Correct Breathing Patterns

If you are stressed and rushed off your feet then it is highly likely your breathing patterns reflect this and it is affecting your body. Shoulders become tight and rounded and we take shallower breaths when we are under stress. The muscles do not all get the oxygen they need.

To meditate properly it is important to remember to take full belly breaths, deep in to the abdomen. This way we ensure that we are getting the air to our lungs and filling them up.

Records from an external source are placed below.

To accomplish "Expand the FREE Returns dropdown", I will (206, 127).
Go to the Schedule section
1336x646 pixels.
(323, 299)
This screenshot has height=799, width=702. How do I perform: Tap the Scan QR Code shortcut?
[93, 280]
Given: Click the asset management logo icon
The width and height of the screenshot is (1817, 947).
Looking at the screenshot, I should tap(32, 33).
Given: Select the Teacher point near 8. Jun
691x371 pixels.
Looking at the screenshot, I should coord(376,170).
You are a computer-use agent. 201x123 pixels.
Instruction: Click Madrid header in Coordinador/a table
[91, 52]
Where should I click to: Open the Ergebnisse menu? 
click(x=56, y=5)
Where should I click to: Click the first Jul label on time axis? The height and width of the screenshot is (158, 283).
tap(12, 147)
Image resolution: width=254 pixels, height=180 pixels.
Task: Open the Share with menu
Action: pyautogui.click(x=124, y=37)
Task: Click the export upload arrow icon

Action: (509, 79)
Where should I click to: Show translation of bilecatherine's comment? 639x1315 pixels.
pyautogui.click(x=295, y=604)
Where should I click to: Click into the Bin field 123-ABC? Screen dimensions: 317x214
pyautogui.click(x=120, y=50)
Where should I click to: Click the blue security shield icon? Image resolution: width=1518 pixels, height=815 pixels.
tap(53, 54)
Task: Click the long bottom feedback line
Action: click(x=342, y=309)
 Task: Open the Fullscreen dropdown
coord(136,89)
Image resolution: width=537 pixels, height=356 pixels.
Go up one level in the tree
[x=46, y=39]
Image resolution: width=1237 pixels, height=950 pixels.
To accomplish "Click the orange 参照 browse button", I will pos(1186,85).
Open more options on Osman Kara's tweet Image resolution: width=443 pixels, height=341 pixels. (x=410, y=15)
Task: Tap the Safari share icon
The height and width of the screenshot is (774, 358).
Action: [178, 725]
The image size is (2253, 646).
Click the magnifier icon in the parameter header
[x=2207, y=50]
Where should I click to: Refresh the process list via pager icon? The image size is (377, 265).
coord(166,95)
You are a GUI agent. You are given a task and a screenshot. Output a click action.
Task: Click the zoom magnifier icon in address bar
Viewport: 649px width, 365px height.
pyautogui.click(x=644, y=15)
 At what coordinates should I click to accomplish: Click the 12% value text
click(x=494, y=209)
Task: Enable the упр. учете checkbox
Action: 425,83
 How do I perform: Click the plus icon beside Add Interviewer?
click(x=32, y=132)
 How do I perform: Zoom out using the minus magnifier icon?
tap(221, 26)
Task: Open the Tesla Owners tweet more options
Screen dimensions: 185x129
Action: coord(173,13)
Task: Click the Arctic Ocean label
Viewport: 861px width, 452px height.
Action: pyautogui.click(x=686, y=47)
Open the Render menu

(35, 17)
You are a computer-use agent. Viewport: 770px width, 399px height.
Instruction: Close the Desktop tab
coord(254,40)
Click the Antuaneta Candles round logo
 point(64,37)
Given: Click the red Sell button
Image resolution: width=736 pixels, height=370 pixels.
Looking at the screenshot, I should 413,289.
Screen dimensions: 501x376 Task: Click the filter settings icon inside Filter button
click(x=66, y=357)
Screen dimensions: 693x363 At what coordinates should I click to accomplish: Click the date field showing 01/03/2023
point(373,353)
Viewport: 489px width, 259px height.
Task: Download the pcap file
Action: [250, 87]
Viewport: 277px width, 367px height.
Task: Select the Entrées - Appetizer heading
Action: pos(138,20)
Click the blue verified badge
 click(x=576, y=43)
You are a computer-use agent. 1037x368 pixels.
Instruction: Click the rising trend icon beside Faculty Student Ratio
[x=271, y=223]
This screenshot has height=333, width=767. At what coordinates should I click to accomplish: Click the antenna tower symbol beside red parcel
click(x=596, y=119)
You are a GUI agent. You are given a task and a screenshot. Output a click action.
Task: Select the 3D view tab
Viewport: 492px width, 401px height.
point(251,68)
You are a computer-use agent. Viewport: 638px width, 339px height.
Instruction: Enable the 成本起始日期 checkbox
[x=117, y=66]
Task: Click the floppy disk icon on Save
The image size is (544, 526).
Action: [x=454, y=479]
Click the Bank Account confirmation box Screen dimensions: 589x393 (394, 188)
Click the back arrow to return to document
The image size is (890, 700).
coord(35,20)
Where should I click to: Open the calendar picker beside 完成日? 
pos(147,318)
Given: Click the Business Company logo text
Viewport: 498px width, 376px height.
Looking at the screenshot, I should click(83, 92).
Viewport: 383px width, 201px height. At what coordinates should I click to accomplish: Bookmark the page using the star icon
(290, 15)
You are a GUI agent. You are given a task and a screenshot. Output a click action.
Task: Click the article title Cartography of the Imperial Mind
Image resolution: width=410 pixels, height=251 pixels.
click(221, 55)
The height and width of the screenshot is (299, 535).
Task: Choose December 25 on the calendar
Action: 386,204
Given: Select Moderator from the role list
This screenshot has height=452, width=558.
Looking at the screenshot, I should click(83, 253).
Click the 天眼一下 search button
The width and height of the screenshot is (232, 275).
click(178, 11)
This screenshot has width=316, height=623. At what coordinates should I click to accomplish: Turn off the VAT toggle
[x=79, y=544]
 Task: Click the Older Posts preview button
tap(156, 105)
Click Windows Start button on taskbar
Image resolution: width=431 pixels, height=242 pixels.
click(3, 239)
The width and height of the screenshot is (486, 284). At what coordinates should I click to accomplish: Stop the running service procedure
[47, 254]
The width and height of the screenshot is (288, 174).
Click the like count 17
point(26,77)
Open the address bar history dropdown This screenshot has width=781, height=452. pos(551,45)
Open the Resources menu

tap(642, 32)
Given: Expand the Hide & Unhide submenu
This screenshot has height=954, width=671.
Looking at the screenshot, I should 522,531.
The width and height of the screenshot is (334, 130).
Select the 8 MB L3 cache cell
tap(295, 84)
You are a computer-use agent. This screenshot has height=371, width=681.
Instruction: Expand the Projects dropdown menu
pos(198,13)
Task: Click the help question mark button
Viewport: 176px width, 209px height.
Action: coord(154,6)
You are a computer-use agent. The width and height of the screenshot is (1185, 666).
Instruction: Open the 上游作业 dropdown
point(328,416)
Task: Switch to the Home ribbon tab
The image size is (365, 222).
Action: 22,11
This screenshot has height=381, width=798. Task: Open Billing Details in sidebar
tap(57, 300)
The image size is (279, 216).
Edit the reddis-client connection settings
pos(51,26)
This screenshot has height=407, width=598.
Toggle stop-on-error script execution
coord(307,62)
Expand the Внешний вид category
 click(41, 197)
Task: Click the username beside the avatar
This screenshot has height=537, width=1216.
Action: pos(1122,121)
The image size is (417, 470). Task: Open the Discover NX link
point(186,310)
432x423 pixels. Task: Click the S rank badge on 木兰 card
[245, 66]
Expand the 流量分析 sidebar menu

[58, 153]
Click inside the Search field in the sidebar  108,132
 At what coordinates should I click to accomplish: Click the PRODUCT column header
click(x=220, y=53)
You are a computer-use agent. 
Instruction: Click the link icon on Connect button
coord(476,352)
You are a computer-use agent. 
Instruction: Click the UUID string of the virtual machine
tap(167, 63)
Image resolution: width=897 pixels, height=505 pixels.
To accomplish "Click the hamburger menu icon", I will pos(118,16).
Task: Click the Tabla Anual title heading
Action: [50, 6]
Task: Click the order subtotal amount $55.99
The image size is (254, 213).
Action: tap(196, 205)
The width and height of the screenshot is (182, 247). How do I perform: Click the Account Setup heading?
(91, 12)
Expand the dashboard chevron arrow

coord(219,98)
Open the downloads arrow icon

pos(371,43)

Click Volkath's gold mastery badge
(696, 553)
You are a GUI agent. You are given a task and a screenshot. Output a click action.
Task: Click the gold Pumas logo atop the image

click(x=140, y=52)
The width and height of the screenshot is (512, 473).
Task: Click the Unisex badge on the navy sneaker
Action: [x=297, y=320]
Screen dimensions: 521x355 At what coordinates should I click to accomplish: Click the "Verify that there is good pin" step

Here is an example of the most simple breathing pattern, used in most meditation practices:

  1. Sit up in the correct posture as explained on the previous page.
  2. Inhalation - Breathe in through your nose in to your belly, allowing your belly to push outwards as you fill your lungs with air. Keep your shoulders relaxed.
  3. Hold for a moment with the air inside your lungs. It can be helpful to imagine it reaching to every part of your body.
  4. Exhalation - Breathe out through your mouth, allowing your belly to relax and deflate. Again, keep your shoulders relaxed and your body in the correct posture.
  5. This basic breathing pattern will be repeated throughout your meditation practices. In some meditations you may find yourself being asked to focus on images or chants while you breathe. It is good to set up a foundation of good breathing practice before adding too many visuals in to the mix!